Reynolds grinned and shook his head. "Good questions! Don't ask me."

"Does it make a sound?"

"Yeah, a little pft, pft-boom!"

Stottlemyre has been in direct charge of Finch's pitching regimen. His own playing career ended in the spring of 1975 with a rotator-cuff injury, which makes him especially sensitive to the strain that a pitching motion can put on the arm. Although as close-lipped as the rest of the staff, Stottlemyre does admit that Finch has developed a completely revolutionary pitching style. He told SI: "I don't understand the mechanics of it. Anyone who tries to throw the ball that way should fall flat on his back. But I've seen it. I've seen it a hundred times. It's the most awesome thing that has ever happened in baseball."

Asked what influences might have contributed to Finch's style and speed, Stottlemyre said, "Well, cricket may have something to do with it. Finch has taken the power and speed of the running throw of the cricket bowler and has somehow harnessed all that energy to the pitching rubber. The wrist snap off that stiff arm is incredible. I haven't talked to him but once or twice. I asked him if he ever thought of snapping the arm, like baseball pitchers, rather than the wrist: It would increase the velocity.

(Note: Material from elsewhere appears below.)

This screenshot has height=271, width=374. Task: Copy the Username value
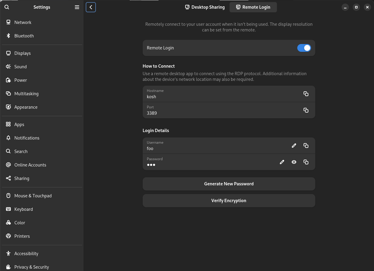306,146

"He replied, very polite, you know, with a little bob of the head: 'I undertake as a rule of training to refrain from injury to living things.'

"He's right, of course. It's Ronn Reynolds I feel sorry for. Every time that ball comes in, first you hear this smack sound of the ball driving into the pocket of the mitt, and then you hear this little gasp, this ai yee!—the catcher, poor guy, his whole body shakin' like an angina's hit it. It's the most piteous thing I've ever heard, short of a trapped rabbit."

Hayden (Sidd) Finch arrived in St. Petersburg on Feb. 7. Most of the rookies and minor-leaguers stay at the Edgewater Beach Inn. Assuming that Finch would check in with the rest of the early arrivals, the Mets were surprised when he telephoned and announced that he had leased a room in a small boarding-house just off Florida Avenue near a body of water on the bay side called Big Bayou. Because his private pitching compound had been constructed across the city and Finch does not drive, the Mets assigned him a driver, a young Tampa Bay resident, Eliot Posner, who picks him up in the morning and returns him to Florida Avenue or, more often, to a beach on the Gulf where, Posner reports, Finch, still in his baseball outfit and carrying his decrepit glove, walks down to the water's edge and, motionless, stares out at the windsurfers. Inevitably, he dismisses Posner and gets back to his boardinghouse on his own.

The Met management has found out very little about his life in St. Petersburg. Mrs. Roy Butterfield, his landlady, reports (as one might expect) that "he lives very simply. Sometimes he comes in the front door, sometimes the back. Sometimes I'm not even sure he spends the night. I think he sleeps on the floor—his bed is always neat as a pin. He has his own rug, a small little thing. I never have had a boarder who brought his own rug. He has a soup bowl. Not much, is what I say. Of course, he plays the French horn. He plays it very beautifully and, thank goodness, softly. The notes fill the house. Sometimes I think the notes are coming out of my television set."